Collected data entries ->
-----

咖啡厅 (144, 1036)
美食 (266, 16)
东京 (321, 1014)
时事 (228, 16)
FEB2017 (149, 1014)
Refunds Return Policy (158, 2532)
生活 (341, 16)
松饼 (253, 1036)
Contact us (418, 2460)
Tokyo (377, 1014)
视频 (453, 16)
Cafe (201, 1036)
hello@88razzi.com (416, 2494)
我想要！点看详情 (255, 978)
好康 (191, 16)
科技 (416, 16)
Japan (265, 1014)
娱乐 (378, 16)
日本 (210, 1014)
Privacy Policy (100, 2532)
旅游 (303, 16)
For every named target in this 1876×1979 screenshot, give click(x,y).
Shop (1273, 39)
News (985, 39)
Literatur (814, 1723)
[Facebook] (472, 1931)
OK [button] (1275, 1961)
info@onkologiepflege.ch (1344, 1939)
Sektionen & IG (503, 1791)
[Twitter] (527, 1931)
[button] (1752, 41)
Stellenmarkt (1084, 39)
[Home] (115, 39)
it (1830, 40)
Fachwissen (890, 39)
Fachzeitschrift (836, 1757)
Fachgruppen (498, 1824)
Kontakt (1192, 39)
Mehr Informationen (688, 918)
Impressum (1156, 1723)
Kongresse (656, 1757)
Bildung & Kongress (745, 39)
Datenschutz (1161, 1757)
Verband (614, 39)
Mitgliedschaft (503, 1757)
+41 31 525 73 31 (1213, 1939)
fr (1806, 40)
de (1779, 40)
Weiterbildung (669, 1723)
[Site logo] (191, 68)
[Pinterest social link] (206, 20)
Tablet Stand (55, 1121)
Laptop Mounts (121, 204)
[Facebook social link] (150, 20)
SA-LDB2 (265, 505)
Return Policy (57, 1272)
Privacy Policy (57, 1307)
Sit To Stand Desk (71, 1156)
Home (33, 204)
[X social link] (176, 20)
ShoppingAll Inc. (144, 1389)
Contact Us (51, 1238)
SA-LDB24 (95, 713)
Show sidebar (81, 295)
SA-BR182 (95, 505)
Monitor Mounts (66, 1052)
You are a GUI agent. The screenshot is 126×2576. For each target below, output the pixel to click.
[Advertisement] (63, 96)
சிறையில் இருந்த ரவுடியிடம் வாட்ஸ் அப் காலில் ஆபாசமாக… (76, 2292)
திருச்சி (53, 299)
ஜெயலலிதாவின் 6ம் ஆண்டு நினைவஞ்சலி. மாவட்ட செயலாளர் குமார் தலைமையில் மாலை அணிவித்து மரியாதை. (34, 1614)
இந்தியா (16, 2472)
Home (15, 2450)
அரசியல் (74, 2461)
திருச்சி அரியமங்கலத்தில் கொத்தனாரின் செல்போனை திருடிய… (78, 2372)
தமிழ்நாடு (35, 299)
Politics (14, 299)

-----

WHAT THE TASK ASKS -> Could you copy out every record above exactly as it appears?

ANSWER TO THIS EXERCISE ->
咖啡厅 (144, 1036)
美食 (266, 16)
东京 (321, 1014)
时事 (228, 16)
FEB2017 (149, 1014)
Refunds Return Policy (158, 2532)
生活 (341, 16)
松饼 (253, 1036)
Contact us (418, 2460)
Tokyo (377, 1014)
视频 (453, 16)
Cafe (201, 1036)
hello@88razzi.com (416, 2494)
我想要！点看详情 (255, 978)
好康 (191, 16)
科技 (416, 16)
Japan (265, 1014)
娱乐 (378, 16)
日本 (210, 1014)
Privacy Policy (100, 2532)
旅游 (303, 16)
For every named target in this 1876×1979 screenshot, give click(x,y).
Shop (1273, 39)
News (985, 39)
Literatur (814, 1723)
[Facebook] (472, 1931)
OK [button] (1275, 1961)
info@onkologiepflege.ch (1344, 1939)
Sektionen & IG (503, 1791)
[Twitter] (527, 1931)
[button] (1752, 41)
Stellenmarkt (1084, 39)
[Home] (115, 39)
it (1830, 40)
Fachwissen (890, 39)
Fachzeitschrift (836, 1757)
Fachgruppen (498, 1824)
Kontakt (1192, 39)
Mehr Informationen (688, 918)
Impressum (1156, 1723)
Kongresse (656, 1757)
Bildung & Kongress (745, 39)
Datenschutz (1161, 1757)
Verband (614, 39)
Mitgliedschaft (503, 1757)
+41 31 525 73 31 (1213, 1939)
fr (1806, 40)
de (1779, 40)
Weiterbildung (669, 1723)
[Site logo] (191, 68)
[Pinterest social link] (206, 20)
Tablet Stand (55, 1121)
Laptop Mounts (121, 204)
[Facebook social link] (150, 20)
SA-LDB2 (265, 505)
Return Policy (57, 1272)
Privacy Policy (57, 1307)
Sit To Stand Desk (71, 1156)
Home (33, 204)
[X social link] (176, 20)
ShoppingAll Inc. (144, 1389)
Contact Us (51, 1238)
SA-LDB24 (95, 713)
Show sidebar (81, 295)
SA-BR182 (95, 505)
Monitor Mounts (66, 1052)
You are a GUI agent. The screenshot is 126×2576. For each target below, output the pixel to click.
[Advertisement] (63, 96)
சிறையில் இருந்த ரவுடியிடம் வாட்ஸ் அப் காலில் ஆபாசமாக… (76, 2292)
திருச்சி (53, 299)
ஜெயலலிதாவின் 6ம் ஆண்டு நினைவஞ்சலி. மாவட்ட செயலாளர் குமார் தலைமையில் மாலை அணிவித்து மரியாதை. (34, 1614)
இந்தியா (16, 2472)
Home (15, 2450)
அரசியல் (74, 2461)
திருச்சி அரியமங்கலத்தில் கொத்தனாரின் செல்போனை திருடிய… (78, 2372)
தமிழ்நாடு (35, 299)
Politics (14, 299)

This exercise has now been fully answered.